EXERCISE PROMPT — Reproduce every one of the entries below, substituting "capture" for each occurrence of "screenshot" and leaving everything else unchanged.

DATA SHOWN —

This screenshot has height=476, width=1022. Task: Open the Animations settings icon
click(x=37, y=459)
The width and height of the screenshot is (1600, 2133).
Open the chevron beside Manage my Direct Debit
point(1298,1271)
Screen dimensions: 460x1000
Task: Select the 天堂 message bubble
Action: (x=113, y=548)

WRITTEN SOLUTION —
This capture has height=476, width=1022. Task: Open the Animations settings icon
click(x=37, y=459)
The width and height of the capture is (1600, 2133).
Open the chevron beside Manage my Direct Debit
point(1298,1271)
Screen dimensions: 460x1000
Task: Select the 天堂 message bubble
Action: (x=113, y=548)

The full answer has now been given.